Décider seul d’un traitement médical – ou confier la décision au corps médical
Tous les patients et patientes ne souhaitent pas participer dans la même mesure aux décisions concernant leur traitement. Le personnel médical devrait reconnaître les différents besoins et en tenir compte.
« Je ne peux pas prendre cette décision. C’est vous les médecins, c’est donc à vous de décider. » Voici ce que l’on entend souvent à l’hôpital, lorsqu’il s’agit de décider d’un acte médical à venir. Mais il existe aussi des personnes qui souhaitent décider en toute autonomie de leur thérapie. C’est ce que rapporte Sabina Hunziker qui, au moyen d’une vaste étude de cohorte financée par le FNS, a examiné avec son équipe les conséquences que peuvent avoir ces différentes attitudes.
Conclusion : l’étude montre que ce sont surtout les patientes et les patients souhaitant décider seuls qui sont moins satisfaits du traitement et qui ont moins confiance dans le personnel hospitalier. « D’où l’importance d’examiner la préférence et de la prendre en considération, notamment s’il s’agit d’une décision de grande portée », explique la professeure, responsable de la communication médicale à l’Hôpital universitaire de Bâle.
Pour l’étude, les scientifiques ont consigné près de 800 « grandes visites » chez des patient·es hospitalisés. Ces derniers ont ensuite été interrogés, entre autres, sur leurs préférences, leur perception de la visite et de la prise en charge ainsi que sur leurs connaissances médicales. Les cas étudiés incluaient une multitude de pathologies plus ou moins complexes et tous les groupes d’âge. Jusqu’à présent, les études de ce type étaient beaucoup plus petites et se limitaient à des personnes atteintes de cancer.
Il s’est avéré que plus des deux tiers des personnes aiment décider des prochaines étapes en coopération avec l’équipe soignante – elles se renseignent auprès des professionnel·les tout en donnant leur avis. Selon Mme Hunziker, la communication avec ce groupe substantiel de patient·es fonctionne généralement bien ; elle est importante en particulier lorsqu’il existe plusieurs options équivalentes. Dans ces cas, les médecins devraient informer le patient ou la patiente, lui expliquer les avantages et inconvénients de chaque traitement et évaluer ensuite les préférences individuelles.
La satisfaction influence la réussite du traitement
Environ 20 % des personnes sont plutôt passives, c’est-à-dire qu’elles préfèrent s’aligner sur le choix des médecins. Ce qui surprend, c’est que cette attitude n’est pas forcément liée à un manque de connaissances médicales. Selon l’enquête, ce groupe de personnes était tout aussi bien informé de sa maladie que les autres. « Il est tout à fait acceptable de ne pas vouloir décider soi-même », explique Mme Hunziker. Dans certaines situations, cela peut être apaisant de confier la responsabilité à autrui ou, du moins, de ne pas y participer activement. Cela dit, il est important que ces patient·es soient néanmoins informés des possibilités et des conséquences des divers traitements et qu’ils donnent leur consentement à la procédure prévue.
Selon la chercheuse, le plus grand potentiel d’amélioration de la communication concerne les 15 % de patient·es environ qui souhaitent surtout décider de manière autonome – d’autant qu’ils ne font pas toujours confiance aux médecins et aux soignant·es.

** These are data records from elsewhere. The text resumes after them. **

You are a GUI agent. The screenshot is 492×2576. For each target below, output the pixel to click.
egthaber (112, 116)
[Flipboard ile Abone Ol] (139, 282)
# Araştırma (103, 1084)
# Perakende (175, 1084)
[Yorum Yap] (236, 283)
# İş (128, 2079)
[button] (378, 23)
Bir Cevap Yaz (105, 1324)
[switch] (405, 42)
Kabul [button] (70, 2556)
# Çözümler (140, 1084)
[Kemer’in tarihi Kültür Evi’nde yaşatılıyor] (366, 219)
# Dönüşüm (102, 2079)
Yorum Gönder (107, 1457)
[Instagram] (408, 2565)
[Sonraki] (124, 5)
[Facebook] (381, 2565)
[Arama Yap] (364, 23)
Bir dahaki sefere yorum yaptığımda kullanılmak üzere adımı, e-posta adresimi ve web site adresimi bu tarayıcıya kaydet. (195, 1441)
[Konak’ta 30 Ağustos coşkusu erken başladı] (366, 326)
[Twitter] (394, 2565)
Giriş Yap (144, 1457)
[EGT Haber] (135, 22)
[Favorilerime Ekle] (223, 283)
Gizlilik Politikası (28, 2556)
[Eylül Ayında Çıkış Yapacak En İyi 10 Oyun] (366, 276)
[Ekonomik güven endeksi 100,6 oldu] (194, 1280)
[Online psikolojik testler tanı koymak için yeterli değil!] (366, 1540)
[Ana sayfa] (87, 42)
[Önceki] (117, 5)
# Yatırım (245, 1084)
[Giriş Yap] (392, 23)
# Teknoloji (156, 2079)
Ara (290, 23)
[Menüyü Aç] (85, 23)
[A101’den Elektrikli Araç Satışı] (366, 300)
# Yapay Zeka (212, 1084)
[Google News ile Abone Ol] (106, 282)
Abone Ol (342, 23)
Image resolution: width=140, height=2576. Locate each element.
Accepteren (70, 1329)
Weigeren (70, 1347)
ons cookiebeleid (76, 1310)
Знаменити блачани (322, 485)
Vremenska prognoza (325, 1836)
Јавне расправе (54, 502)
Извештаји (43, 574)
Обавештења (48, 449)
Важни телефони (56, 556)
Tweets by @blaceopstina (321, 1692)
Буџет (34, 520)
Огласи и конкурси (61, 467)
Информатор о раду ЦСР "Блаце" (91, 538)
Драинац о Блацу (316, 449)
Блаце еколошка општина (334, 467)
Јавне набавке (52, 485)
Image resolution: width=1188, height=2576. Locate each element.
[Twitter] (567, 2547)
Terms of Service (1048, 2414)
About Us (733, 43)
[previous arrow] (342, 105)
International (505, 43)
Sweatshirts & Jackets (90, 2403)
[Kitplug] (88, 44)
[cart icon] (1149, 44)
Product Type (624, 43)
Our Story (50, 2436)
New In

Au bout du compte, ils sont également moins satisfaits de leur traitement. « Ce mécontentement et le sentiment de ne pas être pris correctement en charge peuvent avoir des répercussions négatives sur l’évolution de la maladie et sur le succès du traitement », constate Mme Hunziker.
C’est pourquoi il faut chercher le dialogue avec ces personnes dites actives, afin qu’elles n’aient pas le sentiment d’être ignorées par l’équipe soignante et puissent lui faire part de leurs préoccupations. « Il importe de reconnaître ce qui convient à ces patient·es à un moment donné », précise-t-elle, « et il existe des techniques pour le faire ». Les résultats de l’étude sont directement intégrés dans l’enseignement de l’Hôpital universitaire de Bâle. Pendant six ans, les étudiant·es en médecine y apprennent la bonne façon de communiquer – par exemple en simulant des entretiens dans des jeux de rôle ou, au quotidien, dans leur travail au chevet des patient·es.
L’évaluation a aussi révélé des domaines dans lesquels la communication peut encore être améliorée – par exemple en ce qui concerne des sujets délicats comme les incertitudes en médecine, le traitement du cancer, les maladies psychiques et la non-adhérence au traitement médicamenteux. D’autres études serviront à déterminer la meilleure façon pour le corps médical d’aborder ces questions sensibles.